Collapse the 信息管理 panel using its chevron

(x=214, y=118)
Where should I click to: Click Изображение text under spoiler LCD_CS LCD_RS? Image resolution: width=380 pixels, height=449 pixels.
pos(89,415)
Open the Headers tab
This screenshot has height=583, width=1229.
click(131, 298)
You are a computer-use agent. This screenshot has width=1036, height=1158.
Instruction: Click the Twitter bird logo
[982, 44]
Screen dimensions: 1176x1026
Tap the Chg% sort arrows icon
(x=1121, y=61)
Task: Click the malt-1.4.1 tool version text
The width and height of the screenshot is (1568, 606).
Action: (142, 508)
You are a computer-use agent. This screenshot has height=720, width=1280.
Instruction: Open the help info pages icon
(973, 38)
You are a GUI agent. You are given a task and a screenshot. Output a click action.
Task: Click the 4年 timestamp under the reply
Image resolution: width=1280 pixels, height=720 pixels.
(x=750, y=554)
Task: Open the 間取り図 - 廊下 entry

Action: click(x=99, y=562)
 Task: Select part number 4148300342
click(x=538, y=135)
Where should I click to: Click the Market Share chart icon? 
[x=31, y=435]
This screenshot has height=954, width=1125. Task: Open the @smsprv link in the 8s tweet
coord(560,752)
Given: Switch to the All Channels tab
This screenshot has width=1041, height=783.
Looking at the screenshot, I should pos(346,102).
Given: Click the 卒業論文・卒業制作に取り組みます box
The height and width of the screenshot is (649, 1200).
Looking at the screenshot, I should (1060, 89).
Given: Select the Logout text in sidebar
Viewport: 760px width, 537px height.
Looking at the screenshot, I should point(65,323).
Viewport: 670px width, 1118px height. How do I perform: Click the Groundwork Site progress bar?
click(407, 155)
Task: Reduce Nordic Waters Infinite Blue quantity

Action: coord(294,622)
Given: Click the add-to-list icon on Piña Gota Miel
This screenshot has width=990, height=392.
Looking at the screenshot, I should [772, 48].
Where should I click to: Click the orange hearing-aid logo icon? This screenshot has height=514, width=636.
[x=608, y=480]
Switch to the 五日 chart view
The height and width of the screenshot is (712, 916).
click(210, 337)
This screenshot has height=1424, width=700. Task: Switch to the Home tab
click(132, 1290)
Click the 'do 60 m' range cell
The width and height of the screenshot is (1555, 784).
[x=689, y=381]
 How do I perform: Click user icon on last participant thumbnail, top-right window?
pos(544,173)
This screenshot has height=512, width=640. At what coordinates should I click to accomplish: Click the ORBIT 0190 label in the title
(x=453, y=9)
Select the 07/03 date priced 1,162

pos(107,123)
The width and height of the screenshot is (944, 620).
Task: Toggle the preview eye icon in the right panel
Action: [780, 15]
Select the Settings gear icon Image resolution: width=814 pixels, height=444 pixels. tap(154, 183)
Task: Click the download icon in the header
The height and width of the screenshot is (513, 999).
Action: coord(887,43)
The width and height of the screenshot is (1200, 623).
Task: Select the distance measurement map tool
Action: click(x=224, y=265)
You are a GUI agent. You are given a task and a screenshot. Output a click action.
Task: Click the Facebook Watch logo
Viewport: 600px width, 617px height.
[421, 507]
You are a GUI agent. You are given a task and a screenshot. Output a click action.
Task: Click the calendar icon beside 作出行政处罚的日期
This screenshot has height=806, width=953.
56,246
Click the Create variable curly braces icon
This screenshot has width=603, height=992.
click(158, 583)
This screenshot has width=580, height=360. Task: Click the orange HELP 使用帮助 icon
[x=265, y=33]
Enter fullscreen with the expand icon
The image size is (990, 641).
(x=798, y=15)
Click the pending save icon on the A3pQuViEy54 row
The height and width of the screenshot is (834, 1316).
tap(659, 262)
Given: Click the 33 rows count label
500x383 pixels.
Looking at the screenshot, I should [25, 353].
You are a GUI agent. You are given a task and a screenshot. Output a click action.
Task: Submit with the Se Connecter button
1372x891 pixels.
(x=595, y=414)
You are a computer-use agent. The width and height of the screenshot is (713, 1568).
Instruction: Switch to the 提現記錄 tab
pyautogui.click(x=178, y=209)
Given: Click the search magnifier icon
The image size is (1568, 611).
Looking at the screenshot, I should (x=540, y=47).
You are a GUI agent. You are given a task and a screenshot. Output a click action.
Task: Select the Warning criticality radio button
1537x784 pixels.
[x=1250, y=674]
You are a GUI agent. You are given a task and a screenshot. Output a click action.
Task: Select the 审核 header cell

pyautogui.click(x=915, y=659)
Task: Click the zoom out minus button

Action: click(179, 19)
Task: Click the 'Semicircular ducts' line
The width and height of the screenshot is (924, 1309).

_ _ _ _ _

● Goal of the exercise: As listed above, the lines from the line with "This screenshot has width=990, height=392." to the line with "Switch to the 五日 chart view" are to be echoed exactly, with both ends included and nothing added.

● Expected answer:
This screenshot has width=990, height=392.
Looking at the screenshot, I should [772, 48].
Where should I click to: Click the orange hearing-aid logo icon? This screenshot has height=514, width=636.
[x=608, y=480]
Switch to the 五日 chart view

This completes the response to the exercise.